ふだん何の疑問もなく使っている言葉でも、改めてじっくり漢字を眺めていると、どうしてこんな言い方をするのだろうと思うときがある。
たとえば「大統領」。言うまでもなく”President”の訳語だが、この奇妙な日本語はいったい誰が考えついたのか。
幕末にペリーが”President”の親書を携えて浦和に来たときのこと。いきなり現れた黒船に国をあげての大騒ぎになった。幕府ではこの言葉をどう訳すかが問題になったらしい。「国王」「親分」「旦那」…さまざまな意見が出て、結局は一族・郎党のリーダーをさす「棟梁」という言葉が残った。日本では古来から「源氏の棟梁」というように使われていて馴染みもある。でもそのままだと大工の棟梁みたいだから、文字を変えて、しかも「大」をつけて「大統領」。
司馬遼太郎の『竜馬がゆく』では、竜馬は”President”を「王さま」と呼んでいる。黒船を見た後、土佐に帰ってアメリカという国について仲間に説明するところが面白い。「アメリカって国はすごいぞ。王さまをみんなで選ぶんだ」。幕府の役人たちもペリーの持ってきた親書を「王さまからの国書」と受けとめたはずだ。そしてその王さまが世襲でないことに肝をつぶしたのだ。
それから150年。大統領制をとる国は少なくないが、主要国で大統領の権限が大きいのはアメリカ、フランス、さらにロシア。ドイツとイタリアは対外的な元首に過ぎず、実権は首相にある。
そのなかでアメリカが特異なのは、行政府の長としての首相がいないこと。こんなことができたのは、過去を引きずらずに白紙で国家制度を構築したからだ。
アメリカでは大統領が代わると主要官僚もすべて交替する。だからその権限は絶大で、竜馬が王さまと呼んだのは間違ってはいない。日本みたいに「霞ヶ関の抵抗」で改革が遅れることなどありえないのだ。

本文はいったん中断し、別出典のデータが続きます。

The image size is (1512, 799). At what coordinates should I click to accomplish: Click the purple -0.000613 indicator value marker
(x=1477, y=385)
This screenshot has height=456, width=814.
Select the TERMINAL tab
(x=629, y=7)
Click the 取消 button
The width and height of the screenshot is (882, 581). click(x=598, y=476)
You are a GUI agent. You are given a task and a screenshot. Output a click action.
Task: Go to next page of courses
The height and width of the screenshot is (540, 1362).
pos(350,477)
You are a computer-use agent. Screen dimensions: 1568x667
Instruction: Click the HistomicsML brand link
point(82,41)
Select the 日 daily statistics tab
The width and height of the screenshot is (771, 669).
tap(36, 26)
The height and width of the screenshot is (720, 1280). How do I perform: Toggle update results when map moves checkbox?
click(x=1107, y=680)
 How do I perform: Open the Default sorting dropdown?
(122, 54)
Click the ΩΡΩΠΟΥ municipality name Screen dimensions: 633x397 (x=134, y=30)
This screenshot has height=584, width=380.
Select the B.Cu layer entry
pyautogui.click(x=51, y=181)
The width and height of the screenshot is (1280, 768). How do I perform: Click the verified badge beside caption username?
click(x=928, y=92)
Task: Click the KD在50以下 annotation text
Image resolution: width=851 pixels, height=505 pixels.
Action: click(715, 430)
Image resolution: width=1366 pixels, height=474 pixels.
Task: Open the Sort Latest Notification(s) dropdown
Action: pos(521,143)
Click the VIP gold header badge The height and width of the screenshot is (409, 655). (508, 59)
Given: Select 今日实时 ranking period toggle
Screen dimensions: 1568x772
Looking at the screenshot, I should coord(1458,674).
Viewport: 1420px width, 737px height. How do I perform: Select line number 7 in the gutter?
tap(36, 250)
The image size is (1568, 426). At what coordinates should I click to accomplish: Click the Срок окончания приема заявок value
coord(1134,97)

それにしても訳語というのは難しい。アメリカの”state”は「州」と訳されているが、これだとふつうの日本人は「都道府県」のように考えてしまう。
しかし”state”なるものは、それぞれに憲法があって法律も作る。おまけに軍隊まで持っているから、独立国家に近い。そしてその連合体が”United States of America”。「アメリカ連邦」とでもいえばよかったのに、どうしてまた「合衆国」なんて難しい言葉を中国の古典から探してきたのか。
日本では、中華民国のトップを「総統」と呼ぶ。ところが「対華21ヶ条要求」(1905年)の頃の新聞を見ると、袁世凱の肩書きは「支那共和国大統領」。その後呼び名が変わったのは、アメリカの大統領との違いに気づいたからだろうか。
中国では”President”を「総統」と訳している。ついでに中国の「国家主席」は英語では”President”。
外国語をすでに自国にあった言葉に置き換えると、その国の国民はそれがもともと自国でその言葉で呼ばれていたものと同じものだと考えてしまう。
そこで冒頭の「大統領」。こんな聞きなれない言葉を引っぱってきたことで、幸いにして誤解も生じなかった。今ではごく普通の日本語だが、なかなか名訳だと思っている。